═══ Excerpted data ═══

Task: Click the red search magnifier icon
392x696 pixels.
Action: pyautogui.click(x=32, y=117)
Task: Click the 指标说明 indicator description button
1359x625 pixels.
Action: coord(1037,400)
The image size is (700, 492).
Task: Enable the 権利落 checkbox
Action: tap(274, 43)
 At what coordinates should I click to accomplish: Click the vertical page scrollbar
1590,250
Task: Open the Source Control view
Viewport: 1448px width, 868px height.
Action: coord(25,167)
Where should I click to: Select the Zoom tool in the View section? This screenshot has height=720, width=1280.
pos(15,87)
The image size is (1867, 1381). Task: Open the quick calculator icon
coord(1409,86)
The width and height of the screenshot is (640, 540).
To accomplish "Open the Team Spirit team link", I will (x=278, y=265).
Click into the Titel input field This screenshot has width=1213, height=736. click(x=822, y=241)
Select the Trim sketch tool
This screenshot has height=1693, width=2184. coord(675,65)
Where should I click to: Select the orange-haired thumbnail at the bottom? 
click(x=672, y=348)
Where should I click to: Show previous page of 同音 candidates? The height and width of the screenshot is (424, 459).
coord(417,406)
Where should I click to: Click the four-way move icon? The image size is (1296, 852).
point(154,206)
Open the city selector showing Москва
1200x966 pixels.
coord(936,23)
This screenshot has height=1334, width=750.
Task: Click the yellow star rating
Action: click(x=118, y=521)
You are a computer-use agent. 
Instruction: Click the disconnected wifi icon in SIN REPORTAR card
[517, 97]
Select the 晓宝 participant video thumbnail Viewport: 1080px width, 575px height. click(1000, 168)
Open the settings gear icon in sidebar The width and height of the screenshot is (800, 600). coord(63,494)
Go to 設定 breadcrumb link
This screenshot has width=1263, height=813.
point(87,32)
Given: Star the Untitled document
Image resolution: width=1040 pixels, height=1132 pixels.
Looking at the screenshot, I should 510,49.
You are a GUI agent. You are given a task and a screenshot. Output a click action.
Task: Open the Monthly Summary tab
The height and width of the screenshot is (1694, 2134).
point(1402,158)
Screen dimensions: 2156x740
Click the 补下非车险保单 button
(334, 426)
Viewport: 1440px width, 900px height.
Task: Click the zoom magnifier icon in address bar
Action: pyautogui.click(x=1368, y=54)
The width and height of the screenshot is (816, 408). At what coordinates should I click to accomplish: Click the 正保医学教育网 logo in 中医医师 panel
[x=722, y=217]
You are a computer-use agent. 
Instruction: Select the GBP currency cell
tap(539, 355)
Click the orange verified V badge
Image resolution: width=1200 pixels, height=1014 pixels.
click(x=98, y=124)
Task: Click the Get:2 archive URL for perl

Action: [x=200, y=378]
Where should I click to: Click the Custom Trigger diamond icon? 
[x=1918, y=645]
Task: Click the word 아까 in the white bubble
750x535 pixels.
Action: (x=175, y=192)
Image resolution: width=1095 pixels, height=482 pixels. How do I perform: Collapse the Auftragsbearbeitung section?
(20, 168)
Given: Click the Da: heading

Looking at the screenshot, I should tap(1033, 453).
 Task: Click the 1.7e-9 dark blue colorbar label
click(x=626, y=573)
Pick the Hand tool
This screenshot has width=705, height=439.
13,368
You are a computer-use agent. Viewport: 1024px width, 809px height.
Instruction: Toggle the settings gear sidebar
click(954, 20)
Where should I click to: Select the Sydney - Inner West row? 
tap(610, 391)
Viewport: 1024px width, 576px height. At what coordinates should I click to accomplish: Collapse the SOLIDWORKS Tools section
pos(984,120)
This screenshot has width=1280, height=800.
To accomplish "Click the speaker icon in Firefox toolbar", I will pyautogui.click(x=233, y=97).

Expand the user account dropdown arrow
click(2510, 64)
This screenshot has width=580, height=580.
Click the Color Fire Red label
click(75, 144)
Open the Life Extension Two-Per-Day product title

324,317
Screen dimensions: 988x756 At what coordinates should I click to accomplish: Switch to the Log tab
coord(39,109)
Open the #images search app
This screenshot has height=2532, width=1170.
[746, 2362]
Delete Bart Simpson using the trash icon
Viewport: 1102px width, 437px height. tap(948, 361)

═══

## [Task requirements]
In the data above, count the lines where the word "search" appears; reply with the number only.

## [Your solution]
2